There’s a Millionaire Born Every Minute

 

Barnum had his own midget decades before having your own midget was cool

 

While planning for a long trip to Costa Rica this winter, your humble blogger needed a way to entertain himself in a land where the nearest bar showing NFL games is a dirt road and a ferry ride away. Fortunately there exists the Kindle Store, where you can not only buy the Greatest Personal Finance Book Ever Written for next to nothing, you can get dozens and dozens of classics free. Almost anything that’s out of copyright, Amazon makes available. Within minutes the complete works of Mark Twain, Middlemarch, The Wealth of Nations, Ulysses, The Man Who Would Be King, The Iliad, War & Peace, The Count of Monte Cristo and dozens of others found their way onto the Kindle, so many books that they left barely 96% of its storage available.

The last book downloaded was an afterthought, and like many an afterthought, has inspired something of substance. That book is Art of Money Getting or, Golden Rules for Making Money by Phineas Taylor Barnum.
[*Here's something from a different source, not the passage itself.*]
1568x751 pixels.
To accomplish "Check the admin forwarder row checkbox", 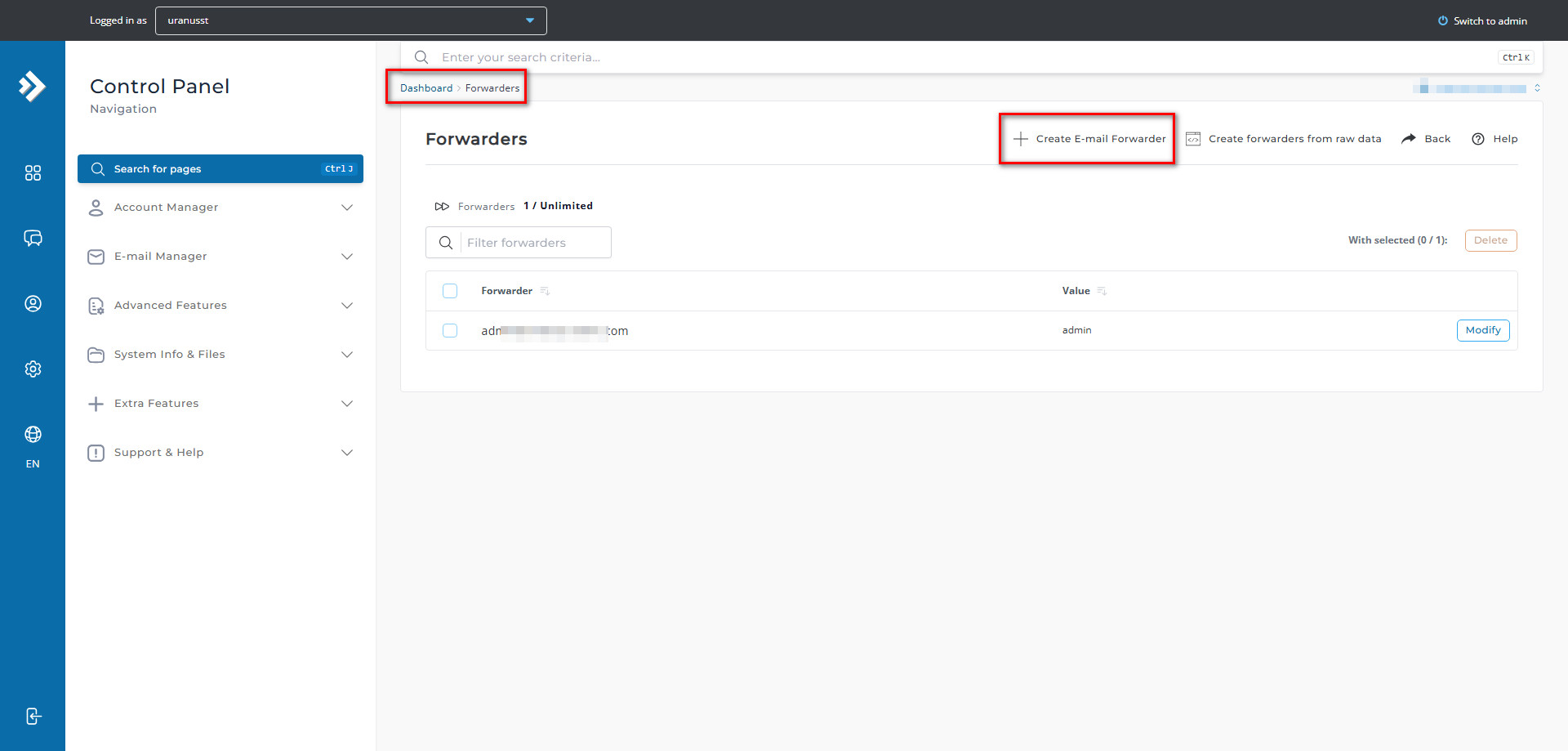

Here’s everything we knew about Barnum before buying the book:

  • founded a circus that, via a couple of mergers, still exists a century and a half later
  • introduced Tom Thumb to the world
  • said “There’s a sucker born every minute.” It turns out that Barnum never actually said that, which doesn’t matter because his verifiable quotes are far more profound.

Barnum wrote Art of Money Getting at 70, which was only 9 years after he founded his circus. Barnum spent the first 2/3 of his adult life building theaters and producing shows.
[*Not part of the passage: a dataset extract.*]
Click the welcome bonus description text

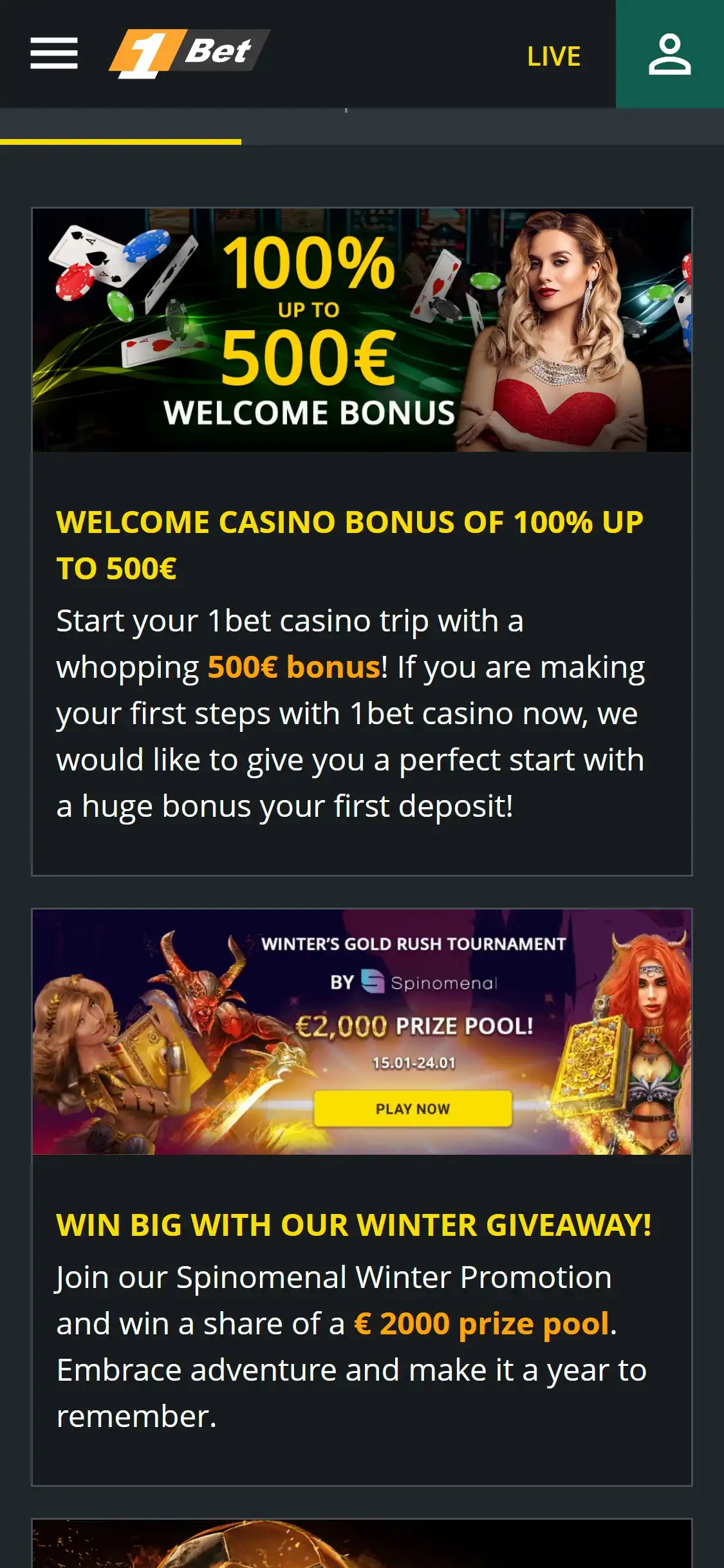[x=350, y=713]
Art of Money Getting is short at 128 pages (if pages are still the measurement you use for book length. It’s 504 Kindle locations long.) But its ideas resonate way out of proportion to its length. Right out of the gate, in fact. The opening line:

In the United States, where we have more land than people, it is not at all difficult for persons in good health to make money. 
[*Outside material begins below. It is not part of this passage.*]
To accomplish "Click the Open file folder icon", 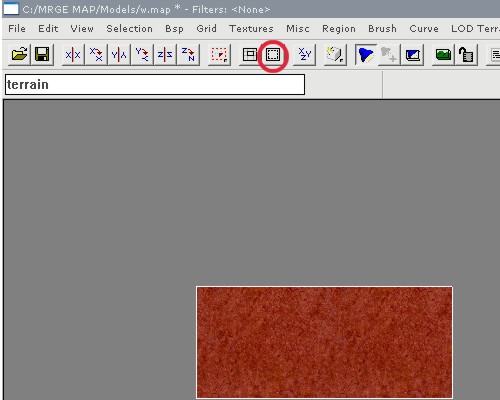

Barnum wrote this in 1880. The nation had 50 million people spread over 39 states. The first electric streetlight was installed that year. Ohio congressman James Garfield won the presidential election by 1,898 votes, catching a bullet for his troubles a few months later. Helen Keller checked in, as did the University of Southern California.

The road to wealth…consists simply in expending less than we earn; that seems to be a very simple problem. 

(Bolding and italicizing ours.)

Barnum quotes Charles Dickens’s Mr. Micawber, who said that if you make £20 a year and spend £19/6, you’ll be “the happiest of mortals”. Spend £20/6, and you’ll be “the most miserable of men.”

One look at the Occupy Wall Street protestors, United States senators and congressmen who spend your money, indebted graduate students, degenerate lottery players*, underwater adjustable-rate mortgage holders walking away from their homes instead of honoring their obligations and clueless personal finance bloggers who carry 5-digit credit card balances yet can’t wait to plan their honeymoons might lead you to believe that you can indeed spend more than you earn and still be happy. Barnum knew that that kind of “happiness” is riddled with more holes than a Lindsay Lohan alibi.

More cases of failure arise from mistakes on this point than almost any other…many people think they understand economy when they really do not.

One says, “I have an income of so much, and here is my neighbor who has the same; yet every year he gets something ahead and I fall short; why is it?”

Barnum’s question was rhetorical, and even back then the concept of living within your means struck many people as somehow boring or square. Other people never reached beyond a pedant’s understanding of economizing:

There are men who think that economy consists in saving cheese-parings and candle-ends, in cutting off 2d. from the laundress’ bill and doing all sorts of little, mean, dirty things. 

Does this sound like anyone familiar? Seriously, does it? Anybody?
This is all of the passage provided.